A bipartisan group of attorneys general from forty US states wrote to Facebook CEO Mark Zuckerberg asking Facebook to abandon plans to develop a version of Instagram for children under the age of 13. “Use of social media can be detrimental to the health and well-being of children, who are not equipped to navigate the challenges of having a social media account,” the letter argued. Furthermore, Facebook doesn’t have a great track record when it comes to protecting the welfare of children, the letter added. Facebook’s plans to build Instagram for the under-13 age group was reported by BuzzFeed News in March.

“It appears that Facebook is not responding to a need, but instead creating one, as this platform appeals primarily to children who otherwise do not or would not have an Instagram account. In short, an Instagram platform for young children is harmful for myriad reasons. The attorneys general urge Facebook to abandon its plans to launch this new platform.”

“Social media can be harmful to the physical, emotional, and mental well-being of children”

The attorneys general cited multiple pieces of research that showed the harmful effects that social media can have on children. One such research showed the link between young people’s social media use and the increase in mental distress, self-injurious behaviour, and suicidality. Another research that uses data collected by an online monitoring company that tracked the activity of 5.4 million children found that Instagram was frequently the cause of suicidal ideation, depression and body image concerns.

“Instagram…exploits young people’s fear of missing out and desire for peer approval to encourage children and teens to constantly check their devices and share photos with their followers[,]” and “[t]he platform’s relentless focus on appearance, self-presentation, and branding presents challenges to adolescents’ privacy and wellbeing.” – Organisations and experts cited in the letter

The attorneys general also criticized statements made by Facebook in the March 2021 Congressional hearing in which the platform claimed using social apps to connect to other people can have health benefits. “This overly simplified statement conflates the benefits of social connection (of which there are many) with purported benefits of using social media to enable that connection, which as outlined above, carry distinct harms to young children,” the attorneys general argued.

“Young children not equipped to handle the range of challenges that come with having an Instagram account”

Not only do children lack a mature understanding of privacy, but they also do not fully know what content is appropriate for them to share online, the permanency of such content when shared online, and who all can see such content, the attorneys general pointed out.

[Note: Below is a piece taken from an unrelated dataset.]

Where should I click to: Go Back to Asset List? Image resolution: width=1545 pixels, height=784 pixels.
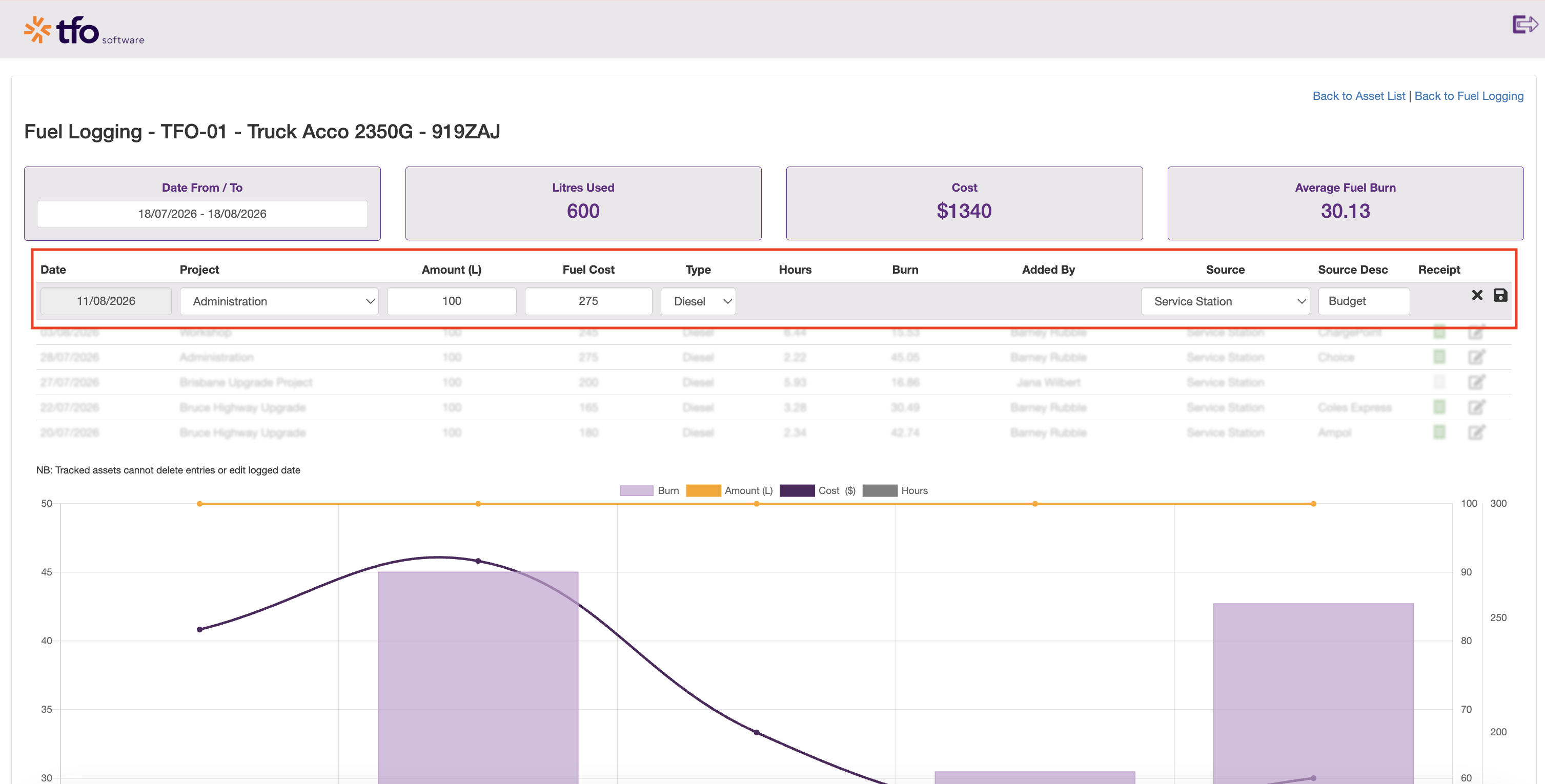point(1358,96)
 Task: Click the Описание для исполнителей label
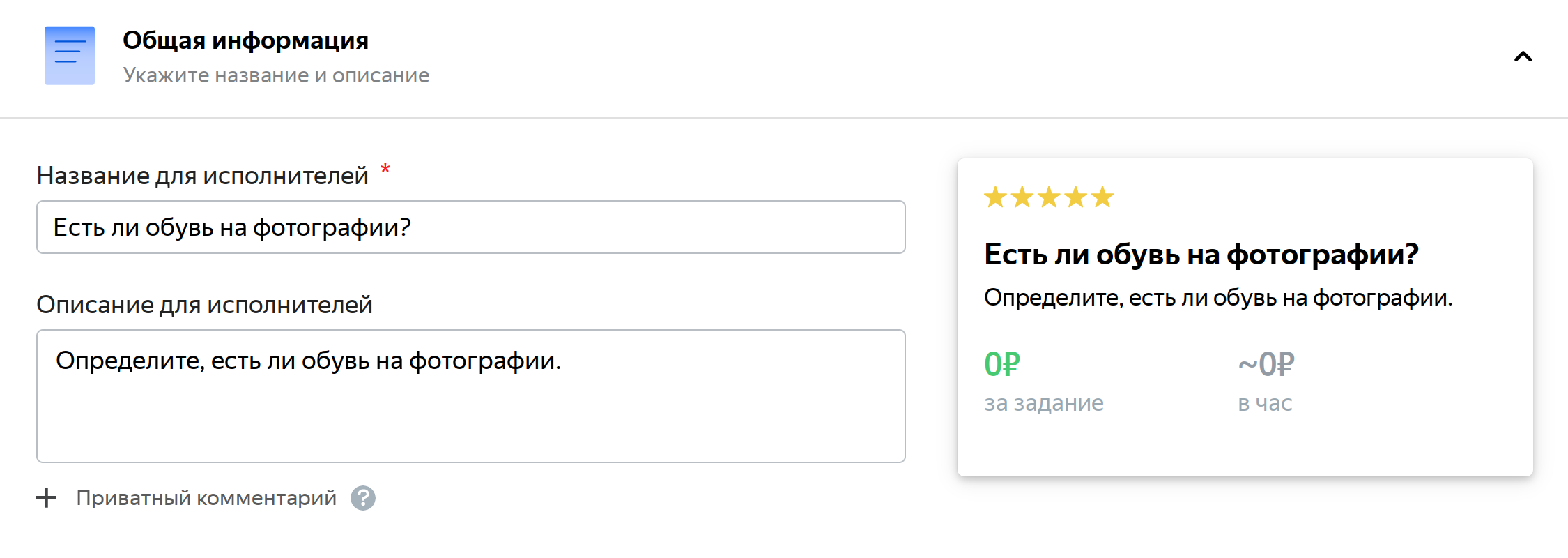(204, 305)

The target population is too young to deal with what they encounter online especially when it concerns inappropriate content and online relationship with other users, the letter added.

“One report found an increase of 200% in recorded instances in the use of Instagram to target and abuse children over a six-month period in 2018, and UK police reports documented more cases of sexual grooming on Instagram than any other platform. In 2020 alone, Facebook and Instagram reported 20 million child sexual abuse images.”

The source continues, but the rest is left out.